Some time ago, a frightened soon-to-be dad asked author and speaker, Phil Callaway, for advice on how to prepare for fatherhood. Phil Callaway responded by describing the day he came face to face with his firstborn son. “Sure, he was a little wrinkly,” he says, “but who could blame him?” Callaway continues, “I held him close. I touched his tiny fingers, and counted his toes – all ten of them. I looked into his eyes. They were blue. Like mine.
“Then the most amazing thing happened,” Callaway says. “A revival, I suppose. As I looked into those blue eyes, it was as if I heard these words: ‘Callaway, for the first 25 years of your life you’ve been a hypocrite. You’ve been close to the church but far from God. You are holding in your arms the one person you’ll never be able to hide it from. If you think this little guy won’t see it, you’re naive.’

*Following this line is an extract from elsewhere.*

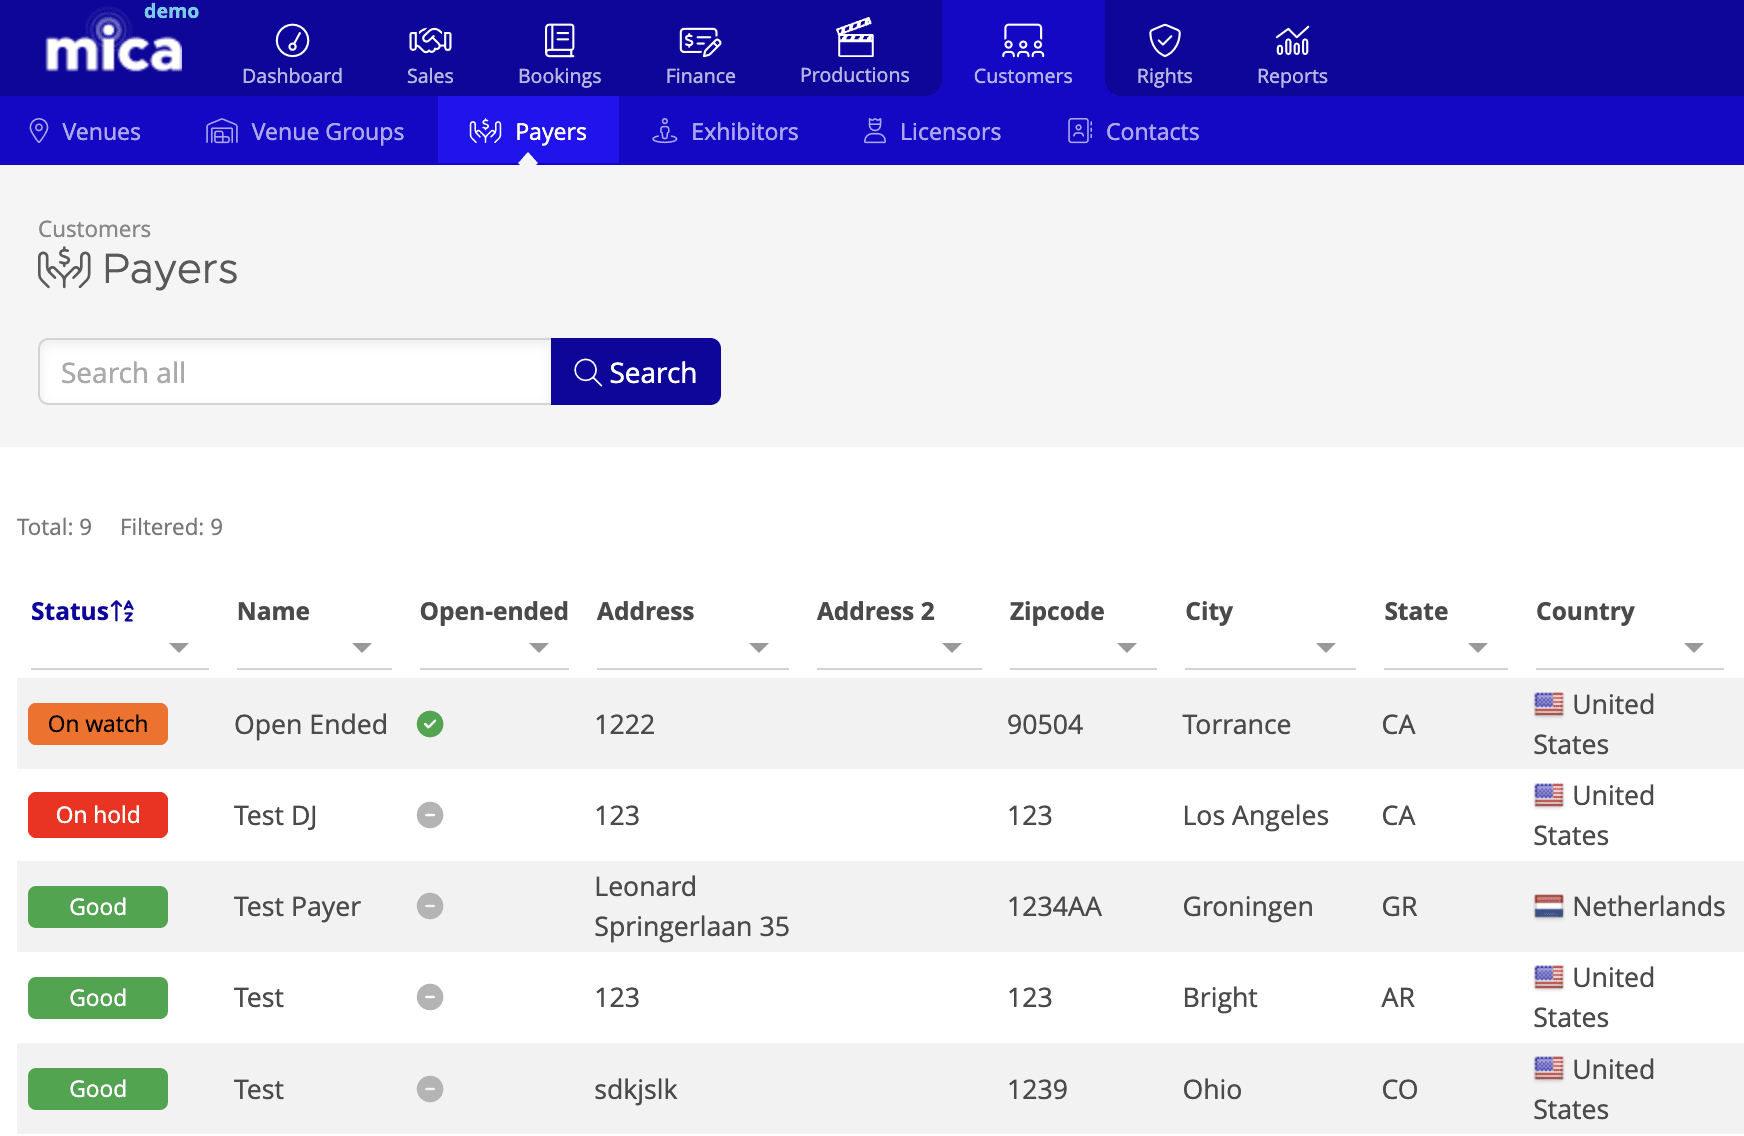Open the Contacts tab

tap(1132, 131)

“People ask me when I became a Christian, and I say May 31, 1986. You see, that night for the first time in my life, I bowed my head and said, ‘Dear God, I’m sorry. Make me real. I want my precious little boy to hunger and thirst after righteousness. If he won’t learn to from me, he has two strikes against him already.’ I meant every word.”
Then Callaway goes on to say, “It’s been slow-going sometimes, but I believe God heard that prayer. Five years later this same little boy looked up at me one night and said, ‘Daddy, I wanna be like you,’ and tears came to my eyes.

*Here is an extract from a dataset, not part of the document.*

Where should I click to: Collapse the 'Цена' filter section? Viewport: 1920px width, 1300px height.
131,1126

“I don’t have all the child-rearing answers for you,” Callaway responded. “But I do know this: If you want your child to love God, love Him first. If you want your son to obey, be obedient to the still small voice of God. If you want to change your life to change for good, have children. Lots of them. (“Family Matters: Kids Are from Mars, Dads Are from Moose Jaw,” Servant Magazine, Spring, 1999, p. 15; www.PreachingToday.com)
There is nothing like our own children that bring us face to face with ourselves. Then we are brought to our knees looking to God for help.
The problem is: we’re all driven by our appetites; and left to ourselves, we will defy God to satisfy those appetites every time. That’s why we need Christ who died on a cross to set us free from our appetites to serve the Living God.
Like Phil Callaway, ask Him to make you real. Then in dependence upon Christ, follow Him as best as you can.
Please, don’t let deceit and defiance tear your family apart anymore. Instead, trust and obey the Lord, and let Him do for your family what you could never do.